Auteuil est connu dans le monde entier pour sa difficulté : deux pistes, neuf parcours possibles et 26 obstacles ont fait de ce site une référence mondiale en matière d’Obstacle.

Seul obstacle à n’avoir pas changé depuis l’origine, la rivière des tribunes (5,50 m de large) est l’un des plus réputés. C’est aussi le « spot » préféré des photographes à la recherche des plus belles images. Le rail ditch and fence (4 m de large et 1,60 m de haut), très vite surnommé « le juge de paix », est certainement le plus redouté par les jockeys.

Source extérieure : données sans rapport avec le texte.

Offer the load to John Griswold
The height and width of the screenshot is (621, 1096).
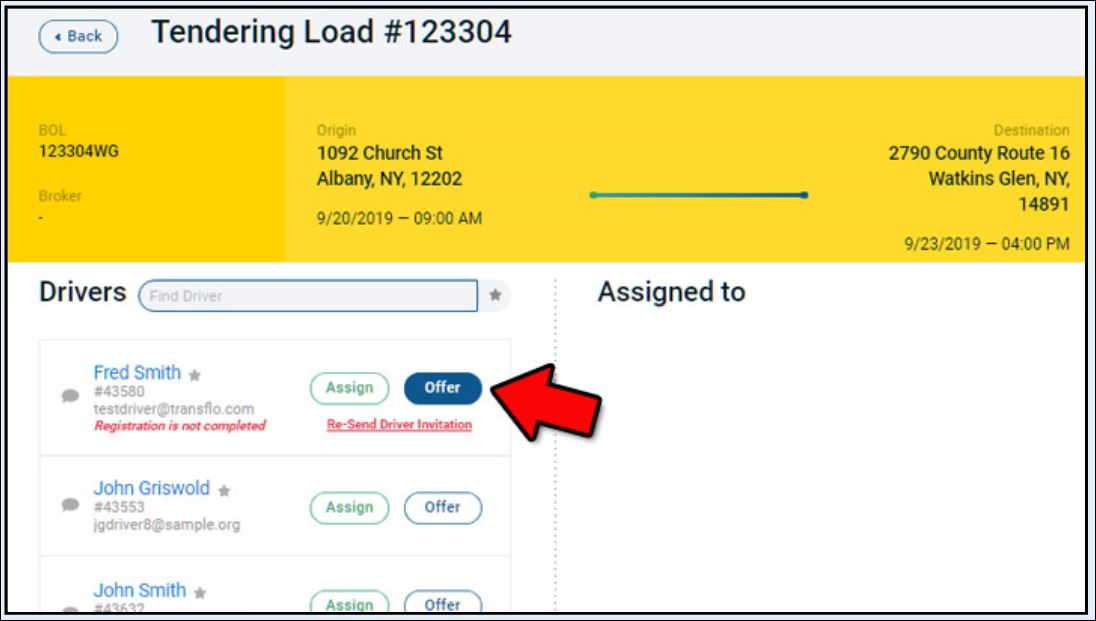coord(442,508)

Mais les noms de bull-finch, double barrière, oxer, mur de pierre, rivière du huit, talus en terre, petit, moyen et gros open-ditch ou brook résonnent aux oreilles des passionnés comme autant de sauts absolument uniques. Auteuil est bien le Temple de l’Obstacle.

Quand le president prend un coup de canne...

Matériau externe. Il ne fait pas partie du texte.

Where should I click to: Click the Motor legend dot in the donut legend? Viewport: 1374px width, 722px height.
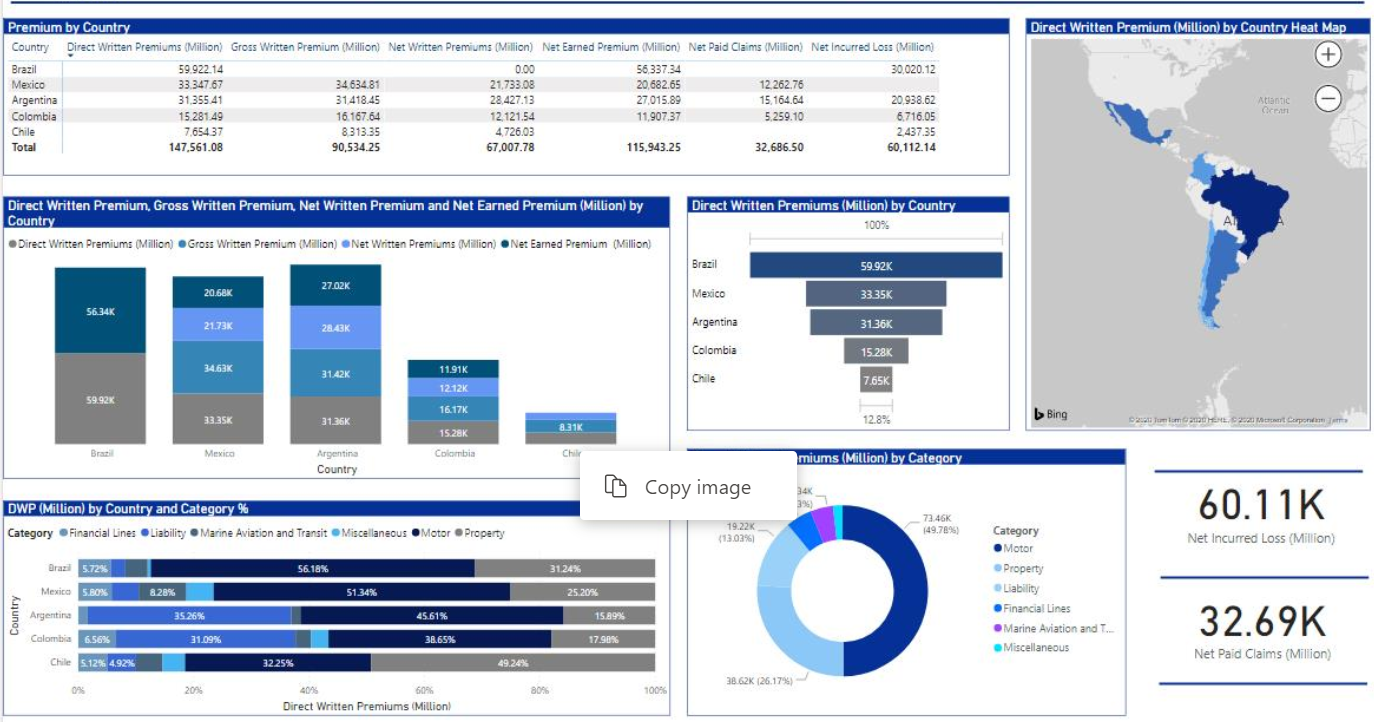point(998,548)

La chronique d’Auteuil est jalonnée de petites et grandes histoires. Certaines petites rejoignent parfois la grande, comme en ce 4 juin 1899, lorsque le président de la République, Émile Loubet, est pris à partie par des manifestants antidreyfusards. Une canne s’abat sur son haut de forme. Les commissaires doivent présenter leurs excuses à leur invité, tandis que la police procède à l’arrestation de quarante-trois jeunes gens.

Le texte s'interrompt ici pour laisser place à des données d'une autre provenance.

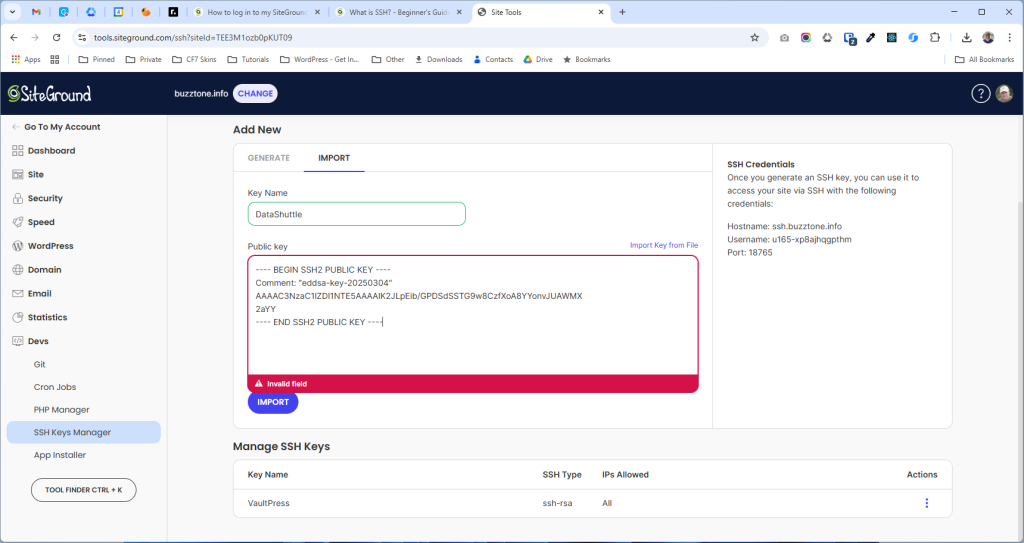Open the Statistics sidebar section

click(x=47, y=317)
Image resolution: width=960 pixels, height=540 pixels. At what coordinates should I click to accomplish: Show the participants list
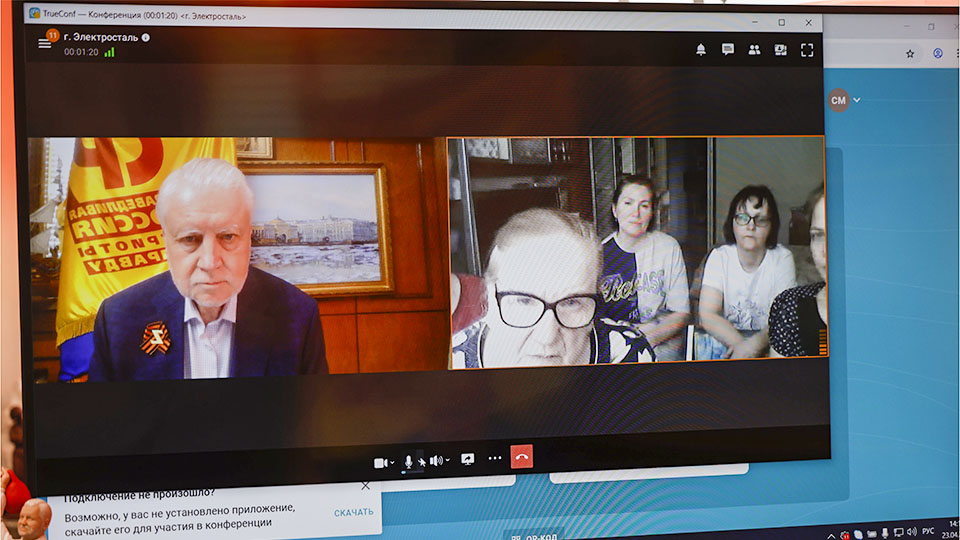point(754,49)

Dix ans plus tard, le 20 juin 1909, c’est une grève des lads qui retarde l’arrivée des chevaux qui doivent participer au Grand Steeple-Chase de Paris. Les vans arrivent à Auteuil sous protection de la police et le départ peut être finalement donné à 17h00. Prudent, le président de la République, Armand Fallières, ne s’était pas déplacé...

Des sauteurs de legende

Auteuil est d’abord l’arène où des gladiateurs d’exception ont forgé leur légende. Sept d’entre eux auraient sans nul doute leur place au panthéon de la butte Mortemart.

- Blagueur II : vainqueur de Grande Course de Haies d’Auteuil en 1910, il remporte le Grand Steeple-Chase de Paris l’année suivante. C’est le premier à réaliser cet exploit.
- Le Paillon : en 1947, ce mâle de 5 ans remporte la Grande Course de Haies d’Auteuil en juin, puis le Prix de l’Arc de Triomphe sur le plat en octobre !
- Loreto : lauréat de la Grande Course de Haies d’Auteuil en 1958, il s’adjuge, cinq ans plus tard, à l’âge de 9 ans, le Grand Steeple-Chase de Paris.
- Hyères III : en 1966, cette jument remporte son troisième Grand Steeple-Chase de Paris consécutif et établit ainsi un nouveau record.
- Katko : en 1990, le hongre du comte de Montesson enlève pour la troisième année de suite le Grand Steeple-Chase de Paris et égale le record d’Hyères III.
- Ubu III : renouvelant l’exploit de Blagueur II et de Loreto, le cheval de la marquise de Moratalla remporte la Grande Course de Haies d’Auteuil (1992 et 1993) puis le Grand-Steeple Chase de Paris (1995). Quelques minutes après avoir réalisé son chef d’œuvre, il meurt, victime d’une rupture d’anévrisme.
- Al Capone II : lauréat du Prix La Haye Jousselin pendant sept années consécutives (entre 1993 et 1999), ce sauteur absolu dispose de sa statue, grandeur nature, sur l’hippodrome d’Auteuil depuis l’an 2000.

Les grands rendez-vous

Auteuil accueille toutes les plus grandes épreuves françaises d’Obstacle. Deux temps forts rythment particulièrement l’année.

Le dernier dimanche de mai, le Grand Steeple-Chase de Paris est l’événement le plus spectaculaire. Depuis 1874, il sacre, au terme d’un parcours long de 5 800 mètres, le meilleur steeple-chaser de la saison. Trois semaines plus tard, la Grande Course de Haies d’Auteuil, la plus prestigieuse du calendrier dans cette spécialité, sacre, elle, le meilleur hurdler.

Depuis 2005, le Week-end International de l’Obstacle s’impose comme le deuxième rendez-vous majeur d’Auteuil. Il regroupe, sur deux jours du mois de novembre, quatre épreuves historiques de Groupe I : le Grand Prix d’Automne (Haies), le Prix Cambacérès (Haies pour 3 ans), le Prix Maurice Gillois (Steeple-chase pour 4 ans), et le Prix La Haye Jousselin (Steeple-chase), véritable point d’orgue du week-end.